* **WHAT YOU HAVE TO DO**
Reproduce exactly the lines of the listing from the one containing "Cookie Policy (244, 2070)" to its final line, both included.

* **DATASET RECORDS**

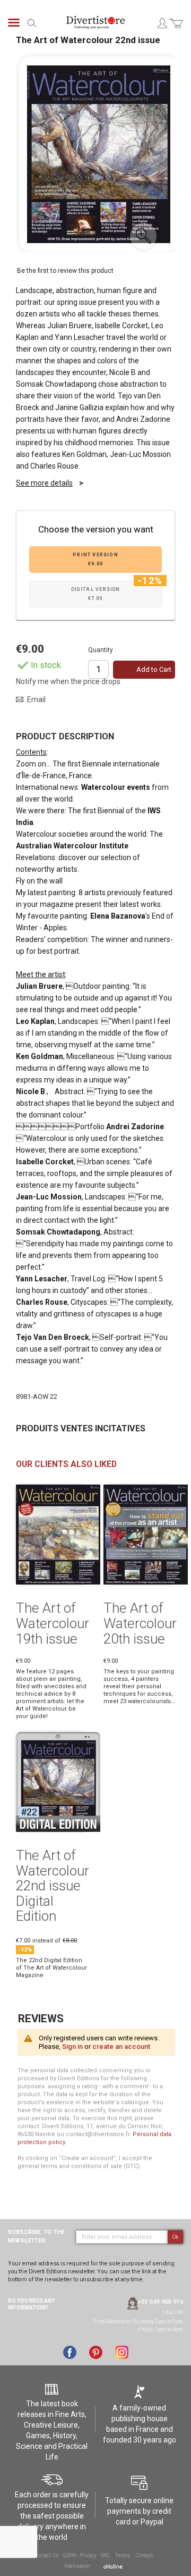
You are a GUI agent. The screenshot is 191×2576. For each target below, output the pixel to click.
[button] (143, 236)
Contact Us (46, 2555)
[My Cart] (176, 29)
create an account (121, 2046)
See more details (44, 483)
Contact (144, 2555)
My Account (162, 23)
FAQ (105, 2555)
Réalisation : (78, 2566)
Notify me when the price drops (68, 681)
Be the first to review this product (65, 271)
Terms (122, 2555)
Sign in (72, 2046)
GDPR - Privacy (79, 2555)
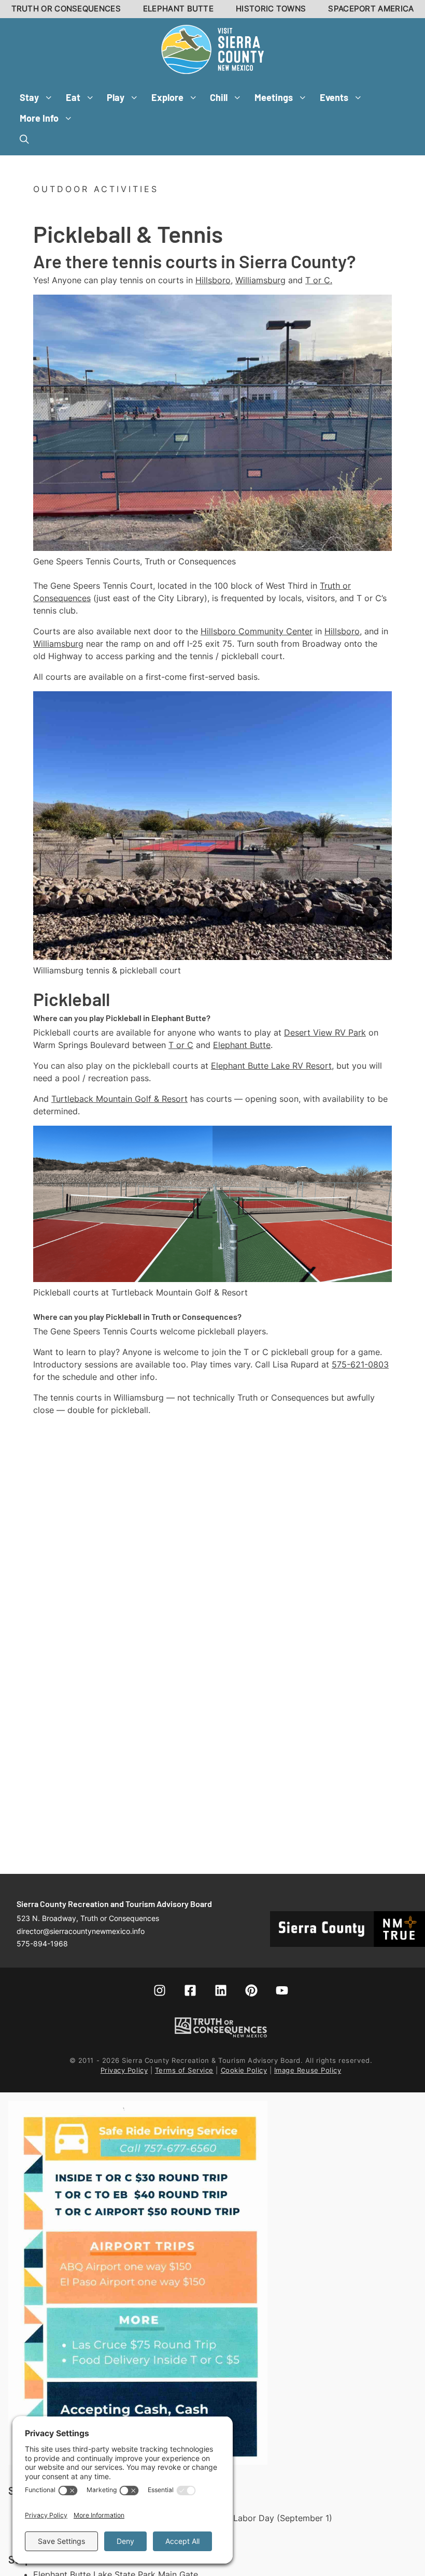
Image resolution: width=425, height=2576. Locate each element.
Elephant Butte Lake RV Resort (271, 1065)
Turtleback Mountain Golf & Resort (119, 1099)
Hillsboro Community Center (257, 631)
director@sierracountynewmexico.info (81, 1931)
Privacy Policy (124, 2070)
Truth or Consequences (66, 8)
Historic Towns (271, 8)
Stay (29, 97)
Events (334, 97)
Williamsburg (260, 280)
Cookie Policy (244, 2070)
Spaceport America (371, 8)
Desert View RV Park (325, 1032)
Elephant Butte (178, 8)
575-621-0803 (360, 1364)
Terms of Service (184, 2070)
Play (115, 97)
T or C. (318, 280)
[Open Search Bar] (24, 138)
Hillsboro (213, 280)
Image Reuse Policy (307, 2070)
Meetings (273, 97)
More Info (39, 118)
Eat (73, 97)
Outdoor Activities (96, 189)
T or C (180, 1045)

* **WRITTEN ANSWER**
Cookie Policy (244, 2070)
Spaceport America (371, 8)
Desert View RV Park (325, 1032)
Elephant Butte (178, 8)
575-621-0803 (360, 1364)
Terms of Service (184, 2070)
Play (115, 97)
T or C. (318, 280)
[Open Search Bar] (24, 138)
Hillsboro (213, 280)
Image Reuse Policy (307, 2070)
Meetings (273, 97)
More Info (39, 118)
Eat (73, 97)
Outdoor Activities (96, 189)
T or C (180, 1045)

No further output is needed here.